Orando e Confessando a Palavra de Deus
João 12:24-25 — a morte frutífera de Cristo e a nossa identificação com Ele.
Se o grão de trigo, caindo na terra, não morrer, fica só; mas, se morrer, produz muito fruto. A verdadeira vida cristã não pode ser separada da cruz, da morte e da ressurreição de Jesus.
“Em verdade, em verdade vos digo: se o grão de trigo, caindo na terra, não morrer, fica ele só; mas, se morrer, produz muito fruto. Quem ama a sua vida perde-a; mas aquele que odeia a sua vida neste mundo preservá-la-á para a vida eterna.” (João 12:24-25)
O que aprendemos:
- O grão de trigo aponta para a morte substitutiva e frutífera de Cristo: Jesus Cristo entregou voluntariamente a sua vida como sacrifício pelos pecadores, e isso tornou possível a salvação de uma multidão incontável. O fruto produzido pela morte de Cristo é a formação de um novo povo, regenerado pelo Espírito Santo, reconciliado com o Pai e unido ao Filho. Sua ressurreição confirma a eficácia de Sua obra redentora, garantindo vida eterna a todos os que nele creem.

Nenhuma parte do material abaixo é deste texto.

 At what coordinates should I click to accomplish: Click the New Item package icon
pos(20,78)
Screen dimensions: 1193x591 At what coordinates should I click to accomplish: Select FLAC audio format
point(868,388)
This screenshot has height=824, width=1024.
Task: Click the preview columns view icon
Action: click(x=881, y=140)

- A identificação do cristão com a morte de Cristo: Ao afirmar “Quem ama a sua vida, perde-a”, Jesus está denunciando o apego pecaminoso ao eu e ao mundo, uma vez que a vida cristã é marcada pela renúncia diária ao pecado, pela mortificação da carne e pela submissão à vontade de Deus. “Perder a vida”, nesse sentido, é abandonar toda confiança em si mesmo para depender exclusivamente da graça de Cristo. O cristão reconhece que a velha natureza foi crucificada com o Salvador e que, pela ressurreição, sua vida agora pertence inteiramente ao Senhor.
- A identificação do cristão com a ressurreição de Cristo: Aquele que crê que morreu com Cristo também vive com Ele. Pela regeneração, o cristão experimenta uma nova vida e, no porvir, a eternidade gloriosa. Essa nova identidade produz frutos visíveis de santidade, amor, obediência e perseverança, não como meio de alcançar a salvação, mas como consequência da união com Cristo. Assim, o cristão pode enfrentar perdas, sofrimentos e perseguições neste mundo, entretanto ele tem esperança, porque sua verdadeira vida está escondida com Cristo em Deus.
Descansemos, pois: a verdadeira vida cristã não pode ser separada da cruz, da morte e da ressurreição de Jesus e da nossa juntamente com Ele.